Some of them are looking at this huge loss and starting to get nervous. Some might be over-margined and forced to sell their losing trade. Regardless of the cause, a falling price starts as a few traders closing longs by selling. The selling pressure pushes the price down further, which causes even more pain for the remaining longs. This type of situation usually results in a strong, downward price trend.
Why I might be wrong
96% of retail traders with a GBP/JPY are long, but only 3% of retail traders actually have a GBP/JPY trade. Retail traders are not heavily involved in the pair. It is possible that they could choose to reallocate portions of their open trades into GBP/JPY. If this happened, the price may could retrace up to the breakeven level of the open longs. I personally see this as very unlikely.
What I’m doing about it
I’m shifting my currency focus in the live, testing account. My market making strategy relies on me explicitly choosing the direction. While I feel confident about the long term direction of EURUSD, I can’t help but feel if the trade might be overextended. The CFTC version of Trader Sentiment is the Commitment of Traders. They show a new record of speculative Euro shorts while the retail forex reports show a slight bearish bias.

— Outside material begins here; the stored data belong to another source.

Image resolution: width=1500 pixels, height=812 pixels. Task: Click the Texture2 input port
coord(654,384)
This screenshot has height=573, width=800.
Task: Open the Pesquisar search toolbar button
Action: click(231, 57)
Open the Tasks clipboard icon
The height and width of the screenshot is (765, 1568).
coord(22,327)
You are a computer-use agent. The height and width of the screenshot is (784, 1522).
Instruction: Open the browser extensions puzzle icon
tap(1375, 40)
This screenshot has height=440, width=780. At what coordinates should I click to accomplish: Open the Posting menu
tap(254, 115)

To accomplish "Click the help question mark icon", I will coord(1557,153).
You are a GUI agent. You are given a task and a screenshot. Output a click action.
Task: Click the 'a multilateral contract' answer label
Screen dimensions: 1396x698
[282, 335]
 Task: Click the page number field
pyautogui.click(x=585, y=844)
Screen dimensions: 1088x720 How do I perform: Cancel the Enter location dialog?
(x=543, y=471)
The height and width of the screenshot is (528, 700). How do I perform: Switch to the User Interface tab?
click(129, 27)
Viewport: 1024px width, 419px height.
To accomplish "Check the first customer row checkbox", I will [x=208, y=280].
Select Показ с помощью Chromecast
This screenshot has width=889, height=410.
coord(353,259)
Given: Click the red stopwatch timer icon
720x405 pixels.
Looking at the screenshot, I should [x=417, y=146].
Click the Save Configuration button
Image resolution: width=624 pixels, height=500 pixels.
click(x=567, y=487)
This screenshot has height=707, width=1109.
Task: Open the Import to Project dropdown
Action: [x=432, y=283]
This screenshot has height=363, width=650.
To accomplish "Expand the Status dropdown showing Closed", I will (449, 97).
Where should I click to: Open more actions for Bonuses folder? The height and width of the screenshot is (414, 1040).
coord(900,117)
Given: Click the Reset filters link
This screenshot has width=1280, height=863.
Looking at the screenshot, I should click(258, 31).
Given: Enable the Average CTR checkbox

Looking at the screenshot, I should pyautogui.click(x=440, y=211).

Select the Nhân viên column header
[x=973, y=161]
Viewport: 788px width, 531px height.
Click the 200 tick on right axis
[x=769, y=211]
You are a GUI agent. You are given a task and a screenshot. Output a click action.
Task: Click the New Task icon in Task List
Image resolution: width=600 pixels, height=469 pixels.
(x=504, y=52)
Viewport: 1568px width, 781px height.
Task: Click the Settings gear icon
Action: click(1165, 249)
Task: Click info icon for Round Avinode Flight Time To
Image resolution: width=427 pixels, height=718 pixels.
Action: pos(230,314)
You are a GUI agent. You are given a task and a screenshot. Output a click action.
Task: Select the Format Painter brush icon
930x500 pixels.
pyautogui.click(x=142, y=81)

Trading isn’t about being right. It’s about the dollars of being right versus the dollars that it costs when you’re wrong. I’m moving my trades to where I feel more confident about the intermediate term direction, which in this case is exclusively GBP/JPY. I’m going to leave my open EUR/USD and USD/JPY alone on the expectation that they’re generally right. USD/JPY sentiment matches the GBP/JPY sentiment and the EUR/USD certainly isn’t bullish. The plan is to refocus my attention to better prospects and let other trades run their course.
Where can I track trader sentiment?
DailyFX, the research arm of FXCM, offers a tool called the Speculative Sentiment Index. They publish the results once per week on Thursday as a ratio of longs to shorts. 3:1 is generally considered extreme. When 75% of traders are long and 25% are short, the ratio is 3:1. A positive number implies future movements in the opposite direction – down. A negative number suggests that the price is likely to increase.
MyFXBook also publishes the same tool, expect that they call it the Community Outlook. I prefer their numbers for many reasons, but primarily because it updates every minute. General trader positioning shifts slowly over time. Nonetheless, it’s nice to know that you’re dealing with current information.